Hi! Im trying to use The Great Expectations task i...
# ask-community
j
Hi! Im trying to use The Great Expectations task in our Prefect workflow running on prefect server in kubernetes. I'm struggling with providing a data context. Since the ge.data_context.DataContext object can not be serialized with cloudpickle, I cannot initialize it in one task and pass it on to the RunGreatExpectationsValidation task. Any one knowing of a solution to pass such an object between tasks?
a
Hi @Johan Wåhlin, what Prefect version do you use? I remember some older version had issues with this task. And you’re absolutely right that this object can’t be serialized. Can you try initialize this context separately in both tasks?

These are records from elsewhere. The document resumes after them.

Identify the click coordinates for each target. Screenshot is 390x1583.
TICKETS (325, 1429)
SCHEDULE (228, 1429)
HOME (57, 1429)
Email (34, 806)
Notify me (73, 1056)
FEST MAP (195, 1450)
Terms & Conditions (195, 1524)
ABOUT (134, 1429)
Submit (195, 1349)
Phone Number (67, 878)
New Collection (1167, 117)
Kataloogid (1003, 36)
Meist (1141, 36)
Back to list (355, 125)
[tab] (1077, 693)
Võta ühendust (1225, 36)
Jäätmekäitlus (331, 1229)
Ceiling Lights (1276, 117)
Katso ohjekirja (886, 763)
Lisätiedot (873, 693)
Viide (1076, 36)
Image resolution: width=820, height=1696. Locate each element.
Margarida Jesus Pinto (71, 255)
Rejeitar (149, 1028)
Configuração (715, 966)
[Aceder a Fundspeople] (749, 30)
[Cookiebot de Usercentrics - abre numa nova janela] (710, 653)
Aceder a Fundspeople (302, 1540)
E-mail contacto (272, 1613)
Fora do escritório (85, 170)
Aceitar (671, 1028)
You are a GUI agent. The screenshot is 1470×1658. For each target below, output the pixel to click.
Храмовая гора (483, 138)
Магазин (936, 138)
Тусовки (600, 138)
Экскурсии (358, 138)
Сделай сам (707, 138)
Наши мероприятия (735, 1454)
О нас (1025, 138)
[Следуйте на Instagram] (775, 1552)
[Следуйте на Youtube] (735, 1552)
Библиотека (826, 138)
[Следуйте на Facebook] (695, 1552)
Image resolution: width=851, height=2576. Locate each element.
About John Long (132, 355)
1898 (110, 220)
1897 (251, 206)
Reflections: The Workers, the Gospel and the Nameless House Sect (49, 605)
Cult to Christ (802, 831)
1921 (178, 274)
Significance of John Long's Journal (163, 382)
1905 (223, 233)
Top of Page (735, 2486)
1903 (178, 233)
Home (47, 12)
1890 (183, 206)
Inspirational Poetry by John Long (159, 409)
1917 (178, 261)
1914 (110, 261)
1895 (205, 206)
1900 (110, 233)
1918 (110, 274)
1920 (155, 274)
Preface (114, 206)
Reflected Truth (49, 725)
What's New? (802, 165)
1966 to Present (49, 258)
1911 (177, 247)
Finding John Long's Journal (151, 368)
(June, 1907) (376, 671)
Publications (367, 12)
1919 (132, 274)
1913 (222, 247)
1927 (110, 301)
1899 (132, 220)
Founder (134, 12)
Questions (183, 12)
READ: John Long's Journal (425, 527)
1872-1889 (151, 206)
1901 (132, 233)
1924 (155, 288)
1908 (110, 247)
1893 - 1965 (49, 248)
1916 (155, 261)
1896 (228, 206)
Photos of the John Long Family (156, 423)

@Johan Wåhlin I’m not a GE expert, but you could probably skip the DataContext initialization, as long as you have a pre-configured checkpoint. The Prefect task accepts that. Do you use their v2 or v3 API?
j
Thanks @Anna Geller. Using Prefect 0.15.6 and GE API v3. I'd have to rewrite the RunGreatExpectationsValidation class in order to initialize the data-context using the DataContextConfig which worked locally. I'll give it a try using a checkpoint as you suggested instead.
👍 1
k
Yeah the current task is not up to date since v2 was the
batch_kwargs
API and v3 is the
batch_request
. We currently are looking for people who could contribute an updated task for the v3. Would you be interested? 😄 You are definitely right though that the
DataContext()
would have to be instantiated inside, but you might be also able to provide the
context_root_dir
?
😬 1
j
I might not be the right person for this, at least not just yet. Ended up writing my own class, which initializes a context to test in-memory data based on a GE DataContextConfig object. We hope to continue using the combination of Prefect and GE, and as we learn more I might be more comfortable in contributing :)
upvote 1
And, of course. Thanks for your help and suggestions, really appreciate it!
👍 1